Quirk tapped his thumbs gently against his chin. He looked at me silently, shaking his head slowly.

"So you figure her death was at least partly to be a warning to Brad Sterling?"

"Maybe," I said.

"All because somebody might have scammed some money from a charity bash?"

"Maybe."

"And they might have cut out her tongue to drive the point home," Quirk said, "but there'd be no need to take it away to show it to Sterling if they didn't know where he was."

"This is true," I said.

"So it wasn't for Sterling."

"Maybe just the fact of it, when he heard about it," I said.

"Then why take it away?"

"Good point," I said.

"So who's the tongue for?" Quirk said.

"Here's what I know," I said. "Carla is formerly married to Brad Sterling. I'm not sure which wife, but after Susan, who was the first. She is co

"You're thinking out loud," Quirk said, "and it's not a pretty sight. Tell me something I don't know."

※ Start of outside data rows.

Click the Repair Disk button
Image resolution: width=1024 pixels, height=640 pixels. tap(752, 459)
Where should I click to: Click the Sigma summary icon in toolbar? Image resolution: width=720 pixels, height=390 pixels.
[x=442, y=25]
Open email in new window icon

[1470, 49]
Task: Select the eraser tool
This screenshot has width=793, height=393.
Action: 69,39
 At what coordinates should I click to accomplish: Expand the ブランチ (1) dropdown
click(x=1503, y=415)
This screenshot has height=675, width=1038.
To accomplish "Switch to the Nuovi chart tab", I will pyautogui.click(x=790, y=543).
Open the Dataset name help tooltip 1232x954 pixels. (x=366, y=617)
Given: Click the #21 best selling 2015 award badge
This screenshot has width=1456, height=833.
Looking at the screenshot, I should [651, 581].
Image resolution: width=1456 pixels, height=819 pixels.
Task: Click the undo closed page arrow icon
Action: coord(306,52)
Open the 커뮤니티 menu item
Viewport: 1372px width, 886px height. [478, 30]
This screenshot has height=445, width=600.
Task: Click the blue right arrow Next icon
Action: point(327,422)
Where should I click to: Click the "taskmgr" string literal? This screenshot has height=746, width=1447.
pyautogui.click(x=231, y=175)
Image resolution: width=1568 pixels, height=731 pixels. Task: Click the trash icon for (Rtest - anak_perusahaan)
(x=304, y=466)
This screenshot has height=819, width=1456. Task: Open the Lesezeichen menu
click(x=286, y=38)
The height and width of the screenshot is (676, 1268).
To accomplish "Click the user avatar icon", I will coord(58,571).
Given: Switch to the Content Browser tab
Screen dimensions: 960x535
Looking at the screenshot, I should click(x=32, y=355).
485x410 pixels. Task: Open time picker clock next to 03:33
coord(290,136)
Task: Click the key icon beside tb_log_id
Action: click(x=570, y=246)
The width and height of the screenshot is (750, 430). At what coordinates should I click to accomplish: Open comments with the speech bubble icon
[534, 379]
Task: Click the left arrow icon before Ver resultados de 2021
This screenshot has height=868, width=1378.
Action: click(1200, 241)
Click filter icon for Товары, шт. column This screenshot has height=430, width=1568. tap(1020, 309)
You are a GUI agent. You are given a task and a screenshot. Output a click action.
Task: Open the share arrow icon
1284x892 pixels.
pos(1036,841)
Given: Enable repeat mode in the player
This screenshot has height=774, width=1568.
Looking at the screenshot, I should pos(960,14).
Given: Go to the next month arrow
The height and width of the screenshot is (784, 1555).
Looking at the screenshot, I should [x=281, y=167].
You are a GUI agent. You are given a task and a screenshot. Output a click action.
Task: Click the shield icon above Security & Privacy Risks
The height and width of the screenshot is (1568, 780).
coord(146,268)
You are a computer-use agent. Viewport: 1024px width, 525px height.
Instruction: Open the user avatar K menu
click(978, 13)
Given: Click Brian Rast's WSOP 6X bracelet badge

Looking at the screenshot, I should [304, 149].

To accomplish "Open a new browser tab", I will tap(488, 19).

"Couple days ago Hawk and I saw Gavin having lunch with Haskell Wechsler."

Quirk's head lifted slightly and he let his chair come forward so that his feet touched the ground. For Quirk that was a reaction approaching hysteria.

"Haskell the rascal," he said. "He spot you?"

"I sat down with them," I said.

"You would," Quirk said.

"They weren't pleased."

"They wouldn't be."

"Haskell said I was going to be tended to later."

"Haskell would mean that," Quirk said.

"If he can," I said.

"Anyone can kill anyone," Quirk said.

"I know that's true," I said. "But if I'm going to do what I do, I have to act like it's not so."

"You've gotten this far," Quirk said. "What's the relationship?"